- What to work on -
From the entries that follow, reproduce exactly and only the lines from the line with "682x750 pixels. Task: Open" to the line with "Given: Open the フィルター menu", endpoints included.

- Raw data -
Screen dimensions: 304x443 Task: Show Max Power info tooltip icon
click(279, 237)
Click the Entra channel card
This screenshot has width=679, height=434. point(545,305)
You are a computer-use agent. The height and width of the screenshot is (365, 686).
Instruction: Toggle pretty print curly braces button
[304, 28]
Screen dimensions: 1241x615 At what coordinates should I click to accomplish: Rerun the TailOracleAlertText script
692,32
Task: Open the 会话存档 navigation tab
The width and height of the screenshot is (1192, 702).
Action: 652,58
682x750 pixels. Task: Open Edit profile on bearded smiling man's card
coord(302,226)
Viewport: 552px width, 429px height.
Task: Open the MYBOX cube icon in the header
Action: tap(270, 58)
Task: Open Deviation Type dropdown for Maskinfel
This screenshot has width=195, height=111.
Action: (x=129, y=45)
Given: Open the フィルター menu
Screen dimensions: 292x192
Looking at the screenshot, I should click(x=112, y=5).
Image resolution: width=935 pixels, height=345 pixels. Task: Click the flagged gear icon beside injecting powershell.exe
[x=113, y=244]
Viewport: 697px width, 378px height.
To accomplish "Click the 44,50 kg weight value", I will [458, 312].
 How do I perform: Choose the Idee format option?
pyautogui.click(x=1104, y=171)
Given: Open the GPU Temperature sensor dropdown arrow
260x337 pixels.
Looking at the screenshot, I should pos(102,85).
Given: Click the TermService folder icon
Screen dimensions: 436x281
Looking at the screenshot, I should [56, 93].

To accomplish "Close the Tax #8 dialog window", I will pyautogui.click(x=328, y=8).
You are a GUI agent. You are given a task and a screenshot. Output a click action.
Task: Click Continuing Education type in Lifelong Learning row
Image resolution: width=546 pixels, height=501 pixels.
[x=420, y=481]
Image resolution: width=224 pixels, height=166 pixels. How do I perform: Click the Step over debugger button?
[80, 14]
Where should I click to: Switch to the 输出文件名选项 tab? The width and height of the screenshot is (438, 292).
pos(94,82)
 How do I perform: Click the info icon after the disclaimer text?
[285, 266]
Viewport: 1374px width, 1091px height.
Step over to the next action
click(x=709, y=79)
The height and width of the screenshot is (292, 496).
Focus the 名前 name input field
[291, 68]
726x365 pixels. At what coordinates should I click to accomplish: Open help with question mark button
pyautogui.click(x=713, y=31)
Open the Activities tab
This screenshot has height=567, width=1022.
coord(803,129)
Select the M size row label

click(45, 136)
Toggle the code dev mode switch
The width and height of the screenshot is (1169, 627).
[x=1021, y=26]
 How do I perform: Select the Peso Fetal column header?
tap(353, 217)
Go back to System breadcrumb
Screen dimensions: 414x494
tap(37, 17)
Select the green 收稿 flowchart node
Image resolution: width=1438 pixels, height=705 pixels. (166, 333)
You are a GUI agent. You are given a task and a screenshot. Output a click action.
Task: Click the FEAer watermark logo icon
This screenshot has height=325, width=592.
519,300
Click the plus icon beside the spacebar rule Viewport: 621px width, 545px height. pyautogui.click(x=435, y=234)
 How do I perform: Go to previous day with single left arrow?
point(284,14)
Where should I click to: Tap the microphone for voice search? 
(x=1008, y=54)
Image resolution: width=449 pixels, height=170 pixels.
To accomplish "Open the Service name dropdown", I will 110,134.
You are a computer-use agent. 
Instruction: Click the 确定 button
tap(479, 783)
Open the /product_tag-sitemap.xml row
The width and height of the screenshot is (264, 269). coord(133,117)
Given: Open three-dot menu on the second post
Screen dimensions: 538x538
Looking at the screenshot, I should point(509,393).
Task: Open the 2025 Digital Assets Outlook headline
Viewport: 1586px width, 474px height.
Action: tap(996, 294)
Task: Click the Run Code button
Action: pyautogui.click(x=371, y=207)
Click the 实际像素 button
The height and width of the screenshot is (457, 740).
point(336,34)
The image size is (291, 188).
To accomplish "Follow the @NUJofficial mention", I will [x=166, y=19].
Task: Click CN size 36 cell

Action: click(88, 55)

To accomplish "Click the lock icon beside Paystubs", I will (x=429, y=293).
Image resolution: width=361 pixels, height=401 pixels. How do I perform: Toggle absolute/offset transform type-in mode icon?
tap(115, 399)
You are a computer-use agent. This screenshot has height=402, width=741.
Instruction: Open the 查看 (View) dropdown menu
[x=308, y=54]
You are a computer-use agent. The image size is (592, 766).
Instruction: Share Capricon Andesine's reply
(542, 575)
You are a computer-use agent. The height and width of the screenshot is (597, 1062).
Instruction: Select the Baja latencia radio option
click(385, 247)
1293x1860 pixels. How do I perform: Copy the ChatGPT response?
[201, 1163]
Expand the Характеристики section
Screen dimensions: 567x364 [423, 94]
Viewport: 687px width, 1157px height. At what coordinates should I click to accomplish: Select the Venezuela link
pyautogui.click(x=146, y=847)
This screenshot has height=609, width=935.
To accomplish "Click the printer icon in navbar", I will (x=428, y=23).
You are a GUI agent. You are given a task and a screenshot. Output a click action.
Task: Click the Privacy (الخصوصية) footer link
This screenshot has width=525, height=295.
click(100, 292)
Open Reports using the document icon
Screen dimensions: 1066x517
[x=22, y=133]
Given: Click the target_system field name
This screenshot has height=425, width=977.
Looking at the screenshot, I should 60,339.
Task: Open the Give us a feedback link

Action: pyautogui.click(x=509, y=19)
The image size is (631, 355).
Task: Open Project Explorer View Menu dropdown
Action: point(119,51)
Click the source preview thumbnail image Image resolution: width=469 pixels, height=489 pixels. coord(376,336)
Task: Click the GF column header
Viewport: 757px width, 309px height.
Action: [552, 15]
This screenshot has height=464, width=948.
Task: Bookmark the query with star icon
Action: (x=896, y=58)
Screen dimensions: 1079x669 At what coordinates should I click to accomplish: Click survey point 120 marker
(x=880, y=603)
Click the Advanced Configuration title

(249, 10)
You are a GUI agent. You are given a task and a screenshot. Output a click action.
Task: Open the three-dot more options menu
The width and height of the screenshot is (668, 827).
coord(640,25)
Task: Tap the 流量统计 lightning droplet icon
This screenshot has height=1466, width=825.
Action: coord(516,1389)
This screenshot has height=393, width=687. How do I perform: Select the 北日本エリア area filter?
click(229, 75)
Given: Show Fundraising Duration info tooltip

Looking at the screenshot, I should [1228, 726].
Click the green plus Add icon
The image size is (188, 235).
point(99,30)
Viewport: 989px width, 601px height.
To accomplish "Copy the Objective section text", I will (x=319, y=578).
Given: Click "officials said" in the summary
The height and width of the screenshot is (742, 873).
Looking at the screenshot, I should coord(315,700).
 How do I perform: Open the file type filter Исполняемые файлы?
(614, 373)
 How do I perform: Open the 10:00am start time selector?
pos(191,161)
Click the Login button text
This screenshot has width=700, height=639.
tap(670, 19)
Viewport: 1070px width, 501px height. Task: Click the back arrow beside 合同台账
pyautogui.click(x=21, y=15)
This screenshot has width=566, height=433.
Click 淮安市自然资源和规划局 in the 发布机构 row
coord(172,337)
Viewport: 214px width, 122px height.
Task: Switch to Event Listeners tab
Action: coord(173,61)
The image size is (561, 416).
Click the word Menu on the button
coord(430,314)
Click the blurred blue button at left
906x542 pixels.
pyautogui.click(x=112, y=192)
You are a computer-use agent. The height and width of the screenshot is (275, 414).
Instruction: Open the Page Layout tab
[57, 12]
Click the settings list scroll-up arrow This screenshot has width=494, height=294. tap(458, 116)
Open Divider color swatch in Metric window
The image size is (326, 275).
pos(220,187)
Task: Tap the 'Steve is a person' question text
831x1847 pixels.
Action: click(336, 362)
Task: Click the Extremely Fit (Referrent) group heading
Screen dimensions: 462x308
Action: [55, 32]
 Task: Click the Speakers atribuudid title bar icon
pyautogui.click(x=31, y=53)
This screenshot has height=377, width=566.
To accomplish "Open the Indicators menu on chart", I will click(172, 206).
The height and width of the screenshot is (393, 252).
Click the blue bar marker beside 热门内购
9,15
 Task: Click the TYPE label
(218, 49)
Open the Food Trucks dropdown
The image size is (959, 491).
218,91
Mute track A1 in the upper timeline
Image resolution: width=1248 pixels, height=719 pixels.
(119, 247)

- Answer -
682x750 pixels. Task: Open Edit profile on bearded smiling man's card
coord(302,226)
Viewport: 552px width, 429px height.
Task: Open the MYBOX cube icon in the header
Action: tap(270, 58)
Task: Open Deviation Type dropdown for Maskinfel
This screenshot has width=195, height=111.
Action: (x=129, y=45)
Given: Open the フィルター menu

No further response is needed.